• Exercise description:
Copy every line of the data below word for word, changing nothing.

• Rows:
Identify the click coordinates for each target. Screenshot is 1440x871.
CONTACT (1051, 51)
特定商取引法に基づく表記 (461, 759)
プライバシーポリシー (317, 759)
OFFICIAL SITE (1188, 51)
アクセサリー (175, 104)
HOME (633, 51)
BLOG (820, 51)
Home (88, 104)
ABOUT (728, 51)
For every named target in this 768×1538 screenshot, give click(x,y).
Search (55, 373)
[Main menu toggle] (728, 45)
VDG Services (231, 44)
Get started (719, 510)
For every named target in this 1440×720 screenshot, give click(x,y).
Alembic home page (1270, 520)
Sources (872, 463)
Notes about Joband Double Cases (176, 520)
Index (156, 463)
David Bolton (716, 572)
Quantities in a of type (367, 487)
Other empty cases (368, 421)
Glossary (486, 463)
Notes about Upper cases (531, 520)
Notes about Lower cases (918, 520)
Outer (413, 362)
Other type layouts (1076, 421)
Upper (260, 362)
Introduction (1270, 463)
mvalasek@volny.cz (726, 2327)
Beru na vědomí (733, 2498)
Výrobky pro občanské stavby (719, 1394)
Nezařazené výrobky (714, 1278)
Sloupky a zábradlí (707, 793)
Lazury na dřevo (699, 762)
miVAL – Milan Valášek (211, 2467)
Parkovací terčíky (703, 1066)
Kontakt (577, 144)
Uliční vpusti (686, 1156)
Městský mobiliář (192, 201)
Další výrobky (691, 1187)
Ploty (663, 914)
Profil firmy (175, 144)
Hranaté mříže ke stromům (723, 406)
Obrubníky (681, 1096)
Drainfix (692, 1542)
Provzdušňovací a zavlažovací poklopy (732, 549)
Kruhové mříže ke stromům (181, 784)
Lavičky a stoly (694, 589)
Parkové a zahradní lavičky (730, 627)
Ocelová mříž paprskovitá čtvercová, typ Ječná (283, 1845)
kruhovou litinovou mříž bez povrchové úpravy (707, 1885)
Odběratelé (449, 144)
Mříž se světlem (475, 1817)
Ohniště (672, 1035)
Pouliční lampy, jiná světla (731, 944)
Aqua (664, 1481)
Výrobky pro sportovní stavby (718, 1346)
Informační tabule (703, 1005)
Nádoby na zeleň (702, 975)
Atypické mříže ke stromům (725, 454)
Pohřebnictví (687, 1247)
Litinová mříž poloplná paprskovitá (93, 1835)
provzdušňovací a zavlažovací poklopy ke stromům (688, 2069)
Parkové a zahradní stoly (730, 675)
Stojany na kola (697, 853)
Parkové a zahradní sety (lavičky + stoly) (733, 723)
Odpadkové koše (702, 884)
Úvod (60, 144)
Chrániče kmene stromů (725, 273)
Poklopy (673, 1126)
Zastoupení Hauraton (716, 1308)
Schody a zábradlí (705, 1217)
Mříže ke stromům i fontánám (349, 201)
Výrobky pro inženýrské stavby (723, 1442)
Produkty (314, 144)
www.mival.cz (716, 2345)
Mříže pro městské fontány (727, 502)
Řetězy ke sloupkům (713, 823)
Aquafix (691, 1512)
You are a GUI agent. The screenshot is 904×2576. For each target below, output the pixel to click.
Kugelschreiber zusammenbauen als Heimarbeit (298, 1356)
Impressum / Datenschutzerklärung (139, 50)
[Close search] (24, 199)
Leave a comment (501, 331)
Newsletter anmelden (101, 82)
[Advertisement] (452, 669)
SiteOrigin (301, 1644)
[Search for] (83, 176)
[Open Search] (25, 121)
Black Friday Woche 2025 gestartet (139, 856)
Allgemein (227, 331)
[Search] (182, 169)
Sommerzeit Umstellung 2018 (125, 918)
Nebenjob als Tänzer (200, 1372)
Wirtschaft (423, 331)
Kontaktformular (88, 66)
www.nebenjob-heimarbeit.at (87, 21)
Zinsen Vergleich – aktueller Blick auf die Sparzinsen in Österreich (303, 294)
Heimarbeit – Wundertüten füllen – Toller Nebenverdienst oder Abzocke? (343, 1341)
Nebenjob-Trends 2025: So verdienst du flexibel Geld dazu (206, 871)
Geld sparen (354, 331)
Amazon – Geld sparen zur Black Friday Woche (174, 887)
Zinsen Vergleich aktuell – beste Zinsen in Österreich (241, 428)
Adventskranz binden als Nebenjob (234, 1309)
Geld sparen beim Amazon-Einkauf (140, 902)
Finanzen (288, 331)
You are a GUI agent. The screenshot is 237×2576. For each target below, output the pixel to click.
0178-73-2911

• Answer for the task:
Identify the click coordinates for each target. Screenshot is 1440x871.
CONTACT (1051, 51)
特定商取引法に基づく表記 (461, 759)
プライバシーポリシー (317, 759)
OFFICIAL SITE (1188, 51)
アクセサリー (175, 104)
HOME (633, 51)
BLOG (820, 51)
Home (88, 104)
ABOUT (728, 51)
For every named target in this 768×1538 screenshot, give click(x,y).
Search (55, 373)
[Main menu toggle] (728, 45)
VDG Services (231, 44)
Get started (719, 510)
For every named target in this 1440×720 screenshot, give click(x,y).
Alembic home page (1270, 520)
Sources (872, 463)
Notes about Joband Double Cases (176, 520)
Index (156, 463)
David Bolton (716, 572)
Quantities in a of type (367, 487)
Other empty cases (368, 421)
Glossary (486, 463)
Notes about Upper cases (531, 520)
Notes about Lower cases (918, 520)
Outer (413, 362)
Other type layouts (1076, 421)
Upper (260, 362)
Introduction (1270, 463)
mvalasek@volny.cz (726, 2327)
Beru na vědomí (733, 2498)
Výrobky pro občanské stavby (719, 1394)
Nezařazené výrobky (714, 1278)
Sloupky a zábradlí (707, 793)
Lazury na dřevo (699, 762)
miVAL – Milan Valášek (211, 2467)
Parkovací terčíky (703, 1066)
Kontakt (577, 144)
Uliční vpusti (686, 1156)
Městský mobiliář (192, 201)
Další výrobky (691, 1187)
Ploty (663, 914)
Profil firmy (175, 144)
Hranaté mříže ke stromům (723, 406)
Obrubníky (681, 1096)
Drainfix (692, 1542)
Provzdušňovací a zavlažovací poklopy (732, 549)
Kruhové mříže ke stromům (181, 784)
Lavičky a stoly (694, 589)
Parkové a zahradní lavičky (730, 627)
Ocelová mříž paprskovitá čtvercová, typ Ječná (283, 1845)
kruhovou litinovou mříž bez povrchové úpravy (707, 1885)
Odběratelé (449, 144)
Mříž se světlem (475, 1817)
Ohniště (672, 1035)
Pouliční lampy, jiná světla (731, 944)
Aqua (664, 1481)
Výrobky pro sportovní stavby (718, 1346)
Informační tabule (703, 1005)
Nádoby na zeleň (702, 975)
Atypické mříže ke stromům (725, 454)
Pohřebnictví (687, 1247)
Litinová mříž poloplná paprskovitá (93, 1835)
provzdušňovací a zavlažovací poklopy ke stromům (688, 2069)
Parkové a zahradní stoly (730, 675)
Stojany na kola (697, 853)
Parkové a zahradní sety (lavičky + stoly) (733, 723)
Odpadkové koše (702, 884)
Úvod (60, 144)
Chrániče kmene stromů (725, 273)
Poklopy (673, 1126)
Zastoupení Hauraton (716, 1308)
Schody a zábradlí (705, 1217)
Mříže ke stromům i fontánám (349, 201)
Výrobky pro inženýrské stavby (723, 1442)
Produkty (314, 144)
www.mival.cz (716, 2345)
Mříže pro městské fontány (727, 502)
Řetězy ke sloupkům (713, 823)
Aquafix (691, 1512)
You are a GUI agent. The screenshot is 904×2576. For each target below, output the pixel to click.
Kugelschreiber zusammenbauen als Heimarbeit (298, 1356)
Impressum / Datenschutzerklärung (139, 50)
[Close search] (24, 199)
Leave a comment (501, 331)
Newsletter anmelden (101, 82)
[Advertisement] (452, 669)
SiteOrigin (301, 1644)
[Search for] (83, 176)
[Open Search] (25, 121)
Black Friday Woche 2025 gestartet (139, 856)
Allgemein (227, 331)
[Search] (182, 169)
Sommerzeit Umstellung 2018 (125, 918)
Nebenjob als Tänzer (200, 1372)
Wirtschaft (423, 331)
Kontaktformular (88, 66)
www.nebenjob-heimarbeit.at (87, 21)
Zinsen Vergleich – aktueller Blick auf die Sparzinsen in Österreich (303, 294)
Heimarbeit – Wundertüten füllen – Toller Nebenverdienst oder Abzocke? (343, 1341)
Nebenjob-Trends 2025: So verdienst du flexibel Geld dazu (206, 871)
Geld sparen (354, 331)
Amazon – Geld sparen zur Black Friday Woche (174, 887)
Zinsen Vergleich aktuell – beste Zinsen in Österreich (241, 428)
Adventskranz binden als Nebenjob (234, 1309)
Geld sparen beim Amazon-Einkauf (140, 902)
Finanzen (288, 331)
You are a GUI agent. The screenshot is 237×2576. For each target below, output the pixel to click.
0178-73-2911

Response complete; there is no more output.